[SPARK-31256][SQL] DataFrameNaFunctions.drop should work for nested columns by imback82 · Pull Request #28266 · apache/spark

imback82 · 2020-04-19T21:27:18Z

What changes were proposed in this pull request?

#26700 removed the ability to drop a row whose nested column value is null.

For example, for the following df:

val schema = new StructType()
  .add("c1", new StructType()
    .add("c1-1", StringType)
    .add("c1-2", StringType))
val data = Seq(Row(Row(null, "a2")), Row(Row("b1", "b2")), Row(null))
val df = spark.createDataFrame(spark.sparkContext.parallelize(data), schema)
df.show
+--------+
|      c1|
+--------+
|  [, a2]|
|[b1, b2]|
|    null|
+--------+

In Spark 2.4.4,

df.na.drop("any", Seq("c1.c1-1")).show
+--------+
|      c1|
+--------+
|[b1, b2]|
+--------+

In Spark 2.4.5 or Spark 3.0.0-preview2, if nested columns are specified, they are ignored.

df.na.drop("any", Seq("c1.c1-1")).show
+--------+
|      c1|
+--------+
|  [, a2]|
|[b1, b2]|
|    null|
+--------+

Why are the changes needed?

This seems like a regression.

Does this PR introduce any user-facing change?

Now, the nested column can be specified:

df.na.drop("any", Seq("c1.c1-1")).show
+--------+
|      c1|
+--------+
|[b1, b2]|
+--------+

Also, if * is specified as a column, it will throw an AnalysisException that * cannot be resolved, which was the behavior in 2.4.4. Currently, in master, it has no effect.

How was this patch tested?

Updated existing tests.

imback82 · 2020-04-19T21:30:13Z

sql/core/src/test/scala/org/apache/spark/sql/DataFrameNaFunctionsSuite.scala

+    val exception = intercept[AnalysisException] {
+      df.na.drop("any", Seq("*"))
+    }
+    assert(exception.getMessage.contains("Cannot resolve column name \"*\""))

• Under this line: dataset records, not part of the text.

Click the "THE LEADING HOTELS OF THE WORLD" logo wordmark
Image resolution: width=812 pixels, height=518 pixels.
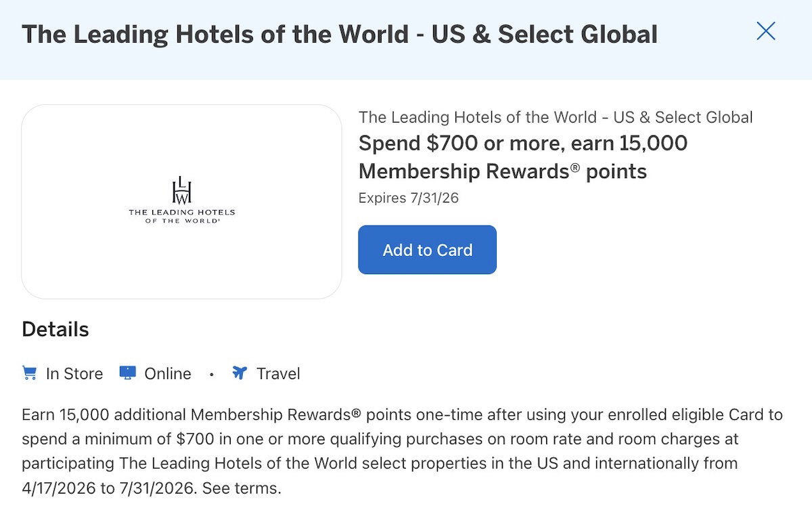click(181, 216)
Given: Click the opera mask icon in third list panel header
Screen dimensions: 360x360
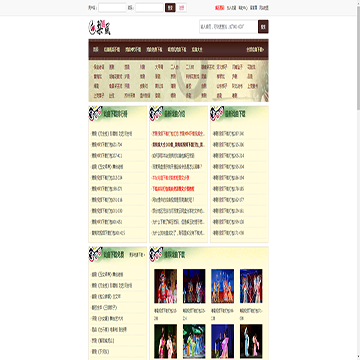Looking at the screenshot, I should (x=217, y=114).
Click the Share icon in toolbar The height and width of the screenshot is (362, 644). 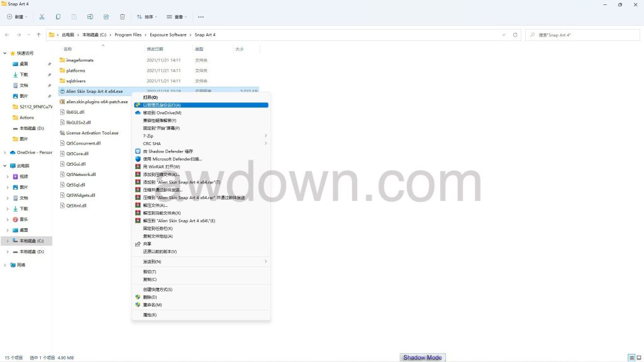(x=106, y=16)
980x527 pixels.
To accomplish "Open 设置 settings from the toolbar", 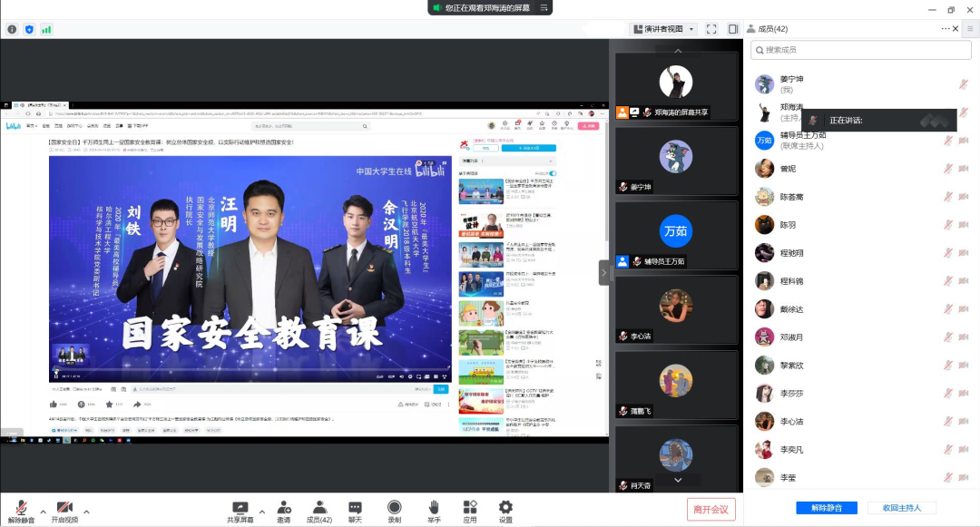I will click(505, 512).
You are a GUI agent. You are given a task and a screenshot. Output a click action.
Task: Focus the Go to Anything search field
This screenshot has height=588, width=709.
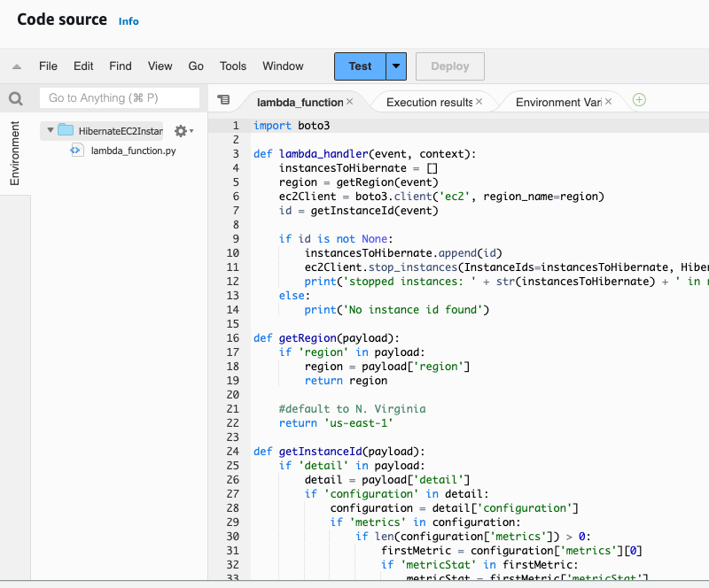(120, 98)
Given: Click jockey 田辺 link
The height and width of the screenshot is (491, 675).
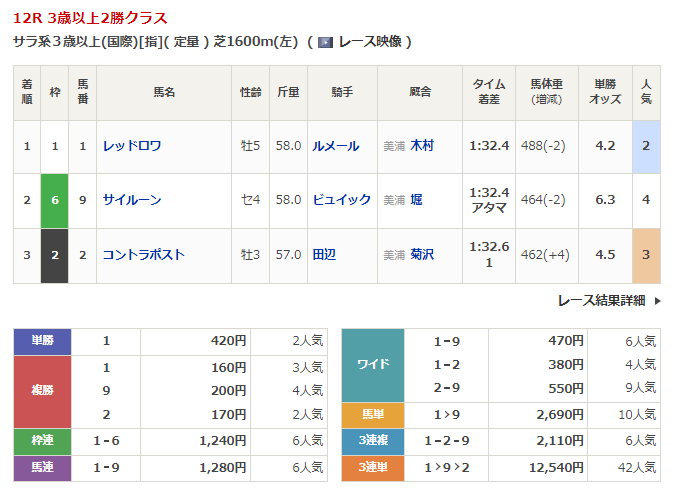Looking at the screenshot, I should coord(323,254).
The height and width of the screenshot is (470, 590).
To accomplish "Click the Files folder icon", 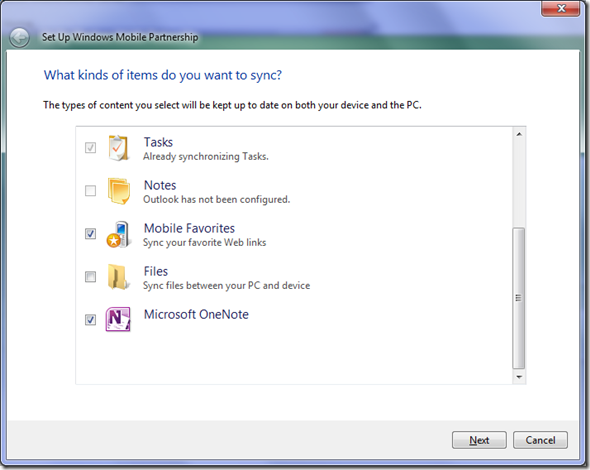I will point(118,277).

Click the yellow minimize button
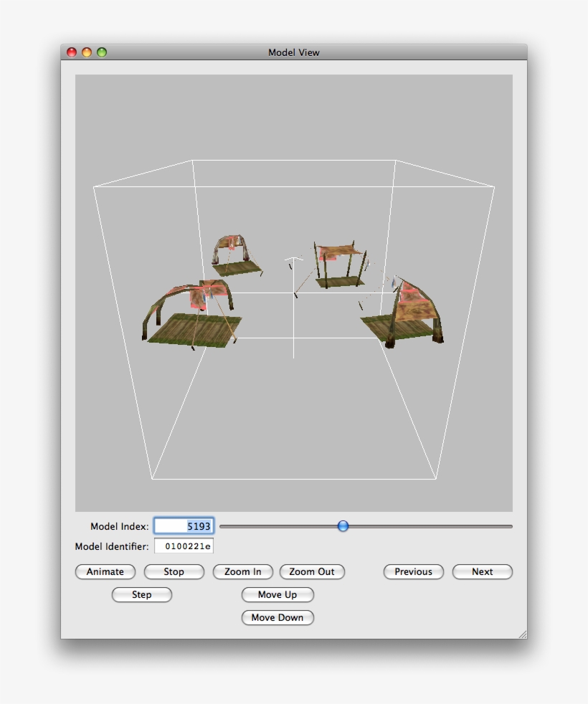pyautogui.click(x=85, y=52)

Note that this was the behavior in Spark 2.4.4. We can handle this more gracefully (e.g., use outputAttributes) if we need to.

On a side note, for fill, * is ignored in Spark 2.4.4.

imback82 · 2020-04-19T21:31:04Z

sql/core/src/test/scala/org/apache/spark/sql/DataFrameNaFunctionsSuite.scala

-    val df = spark.createDataFrame(
-      spark.sparkContext.parallelize(data), schema)
+    // Nested columns are ignored for fill().
+    checkAnswer(df.na.fill("a1", Seq("c1.c1-1")), df)


Note that nested columns are ignored for fill in Spark 2.4.4.

imback82 · 2020-04-19T21:31:50Z

@cloud-fan Please let me know if this PR (going back to 2.4.4 behavior) makes sense. Thanks!

TJX2014 · 2020-04-20T01:08:21Z

nice,duplicate columns is same as struct alias which not works at toAttributes method in DataFrameNaFunctions.

SparkQA · 2020-04-20T02:02:58Z

Test build #121490 has finished for PR 28266 at commit 283fee1.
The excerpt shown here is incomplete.